I held up a key. “We’re going inside. My grandmother’s key.”
“Does she know you have it?”
“Of course not.”
Pauline shook her head as if I’d be getting detention for this.
After I reached around the yellow tape, we ducked under it to enter the church. We passed the space for the wheelchair lift and went up the short stairs and past the restrooms.
The taint of smoke still hung in the air. The smudges on the wall up near the loft stairs were still evident, reminding me of the days ticking away before the prince would arrive to visit the church. The low sun pushed through the stained glass windows that needed to be washed, giving the interior a sepia tinge.
I led the way to the loft stairway where yellow tape remained.

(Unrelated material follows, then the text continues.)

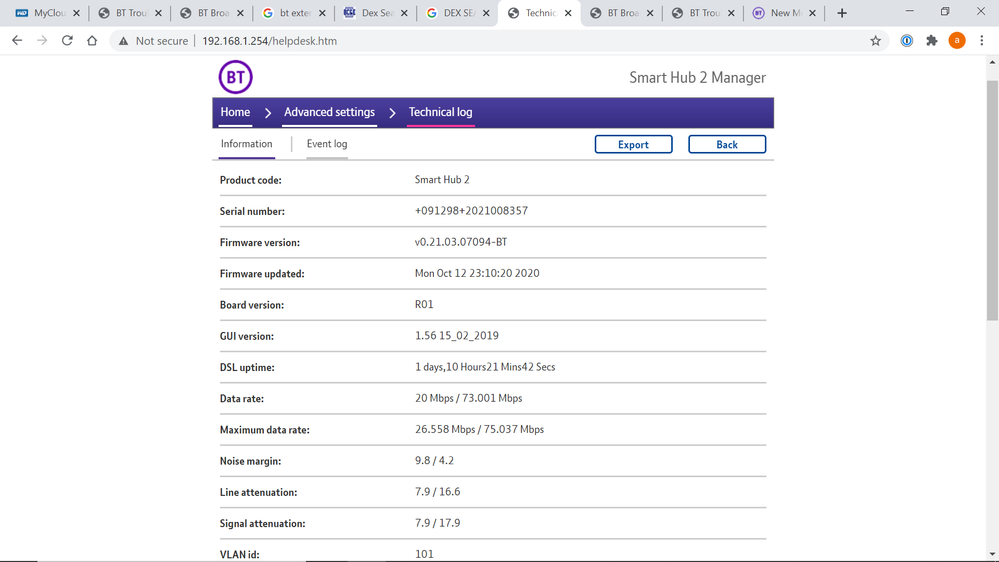This screenshot has width=999, height=562.
Task: Bookmark this page with star icon
Action: 875,41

Pauline grabbed my arm. “There’s going to be soot all over up there. They’ll be able to tell we’ve been here.”
“Nobody’s going to look for us here today. It’s Jordy’s dinnertime.”
“We’ll get dirty.”
“Did you forget you’re still wearing your classroom clothes?”
She peered down at her red blouse and black slacks. I had on my usual blue jeans and a long-sleeved pink T-shirt and sturdy athletic shoes. I twisted my hair into a knot at the back of my head. Then I ducked under the tape.

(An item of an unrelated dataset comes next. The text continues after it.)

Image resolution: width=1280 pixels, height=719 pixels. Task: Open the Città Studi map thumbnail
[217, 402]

The tap of Pauline’s black flats on the stairs echoed behind me.
In the choir loft, there was smoke residue everywhere, which saddened me. All our cleaning earlier had been for naught. It would take a lot of elbow grease to get the church back into shape before the royal kermis.
The piano bench was charred, with the lid closed.
“Don’t touch it,” Pauline said. “It could still have John’s blood in it.”
I opened it anyway. There was nothing inside. The sheriff had taken all the music sheets, ashes and all. “There’s no blood, Pauline.”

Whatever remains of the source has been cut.